*Set problem*. Return the material from the line with "Open the three-dot more options menu" to the line with "tap(129, 59)", copying each line as it stands, and nothing else.

*Records provided*.

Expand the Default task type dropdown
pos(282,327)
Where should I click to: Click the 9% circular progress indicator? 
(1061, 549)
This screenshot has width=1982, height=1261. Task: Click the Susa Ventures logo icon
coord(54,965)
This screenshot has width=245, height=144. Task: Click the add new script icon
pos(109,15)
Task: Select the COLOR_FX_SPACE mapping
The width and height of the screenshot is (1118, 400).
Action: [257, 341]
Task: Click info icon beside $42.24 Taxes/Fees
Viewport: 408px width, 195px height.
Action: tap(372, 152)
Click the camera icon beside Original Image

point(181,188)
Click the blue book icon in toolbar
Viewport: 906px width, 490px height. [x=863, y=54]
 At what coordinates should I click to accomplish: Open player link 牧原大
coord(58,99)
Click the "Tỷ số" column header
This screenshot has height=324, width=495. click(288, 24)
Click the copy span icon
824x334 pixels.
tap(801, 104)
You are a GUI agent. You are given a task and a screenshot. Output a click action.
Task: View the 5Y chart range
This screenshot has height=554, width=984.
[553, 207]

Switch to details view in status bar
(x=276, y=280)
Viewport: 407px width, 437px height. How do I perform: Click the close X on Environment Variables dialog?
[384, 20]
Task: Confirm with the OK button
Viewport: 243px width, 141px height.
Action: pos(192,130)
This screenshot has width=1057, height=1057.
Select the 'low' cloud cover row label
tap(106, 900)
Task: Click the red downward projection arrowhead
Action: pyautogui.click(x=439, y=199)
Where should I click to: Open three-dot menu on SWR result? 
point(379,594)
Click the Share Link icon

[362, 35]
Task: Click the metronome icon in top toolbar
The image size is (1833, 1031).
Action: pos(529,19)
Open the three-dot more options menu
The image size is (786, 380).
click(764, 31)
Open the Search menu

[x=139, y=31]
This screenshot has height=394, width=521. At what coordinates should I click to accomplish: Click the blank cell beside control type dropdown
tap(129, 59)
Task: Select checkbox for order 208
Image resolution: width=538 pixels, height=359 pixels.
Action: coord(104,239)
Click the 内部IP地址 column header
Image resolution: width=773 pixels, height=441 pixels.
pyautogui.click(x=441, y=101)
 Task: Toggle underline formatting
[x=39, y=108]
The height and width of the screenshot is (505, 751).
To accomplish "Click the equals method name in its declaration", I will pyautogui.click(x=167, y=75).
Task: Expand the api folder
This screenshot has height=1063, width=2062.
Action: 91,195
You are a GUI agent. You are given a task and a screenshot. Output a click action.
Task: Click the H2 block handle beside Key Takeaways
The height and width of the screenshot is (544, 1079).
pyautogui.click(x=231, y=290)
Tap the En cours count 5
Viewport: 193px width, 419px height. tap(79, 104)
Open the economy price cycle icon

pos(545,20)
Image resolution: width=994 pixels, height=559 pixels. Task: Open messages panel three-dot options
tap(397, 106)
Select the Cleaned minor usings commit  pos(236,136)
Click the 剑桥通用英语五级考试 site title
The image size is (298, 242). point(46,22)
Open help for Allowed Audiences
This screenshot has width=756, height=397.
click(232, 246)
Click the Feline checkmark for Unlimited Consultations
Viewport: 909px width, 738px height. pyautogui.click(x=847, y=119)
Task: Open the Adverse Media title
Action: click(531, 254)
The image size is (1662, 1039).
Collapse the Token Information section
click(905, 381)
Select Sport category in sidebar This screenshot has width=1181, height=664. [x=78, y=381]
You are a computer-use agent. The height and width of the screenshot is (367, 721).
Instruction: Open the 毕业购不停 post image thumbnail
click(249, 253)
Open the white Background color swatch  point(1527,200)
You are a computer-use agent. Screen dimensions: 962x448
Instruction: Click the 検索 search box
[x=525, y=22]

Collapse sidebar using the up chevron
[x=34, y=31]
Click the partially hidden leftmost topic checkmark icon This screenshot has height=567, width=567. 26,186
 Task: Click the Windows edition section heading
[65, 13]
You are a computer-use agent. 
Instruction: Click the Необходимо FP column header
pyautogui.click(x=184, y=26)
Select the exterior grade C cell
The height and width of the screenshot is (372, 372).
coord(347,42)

*Answer below*.
Open the three-dot more options menu
The image size is (786, 380).
click(764, 31)
Open the Search menu

[x=139, y=31]
This screenshot has height=394, width=521. At what coordinates should I click to accomplish: Click the blank cell beside control type dropdown
tap(129, 59)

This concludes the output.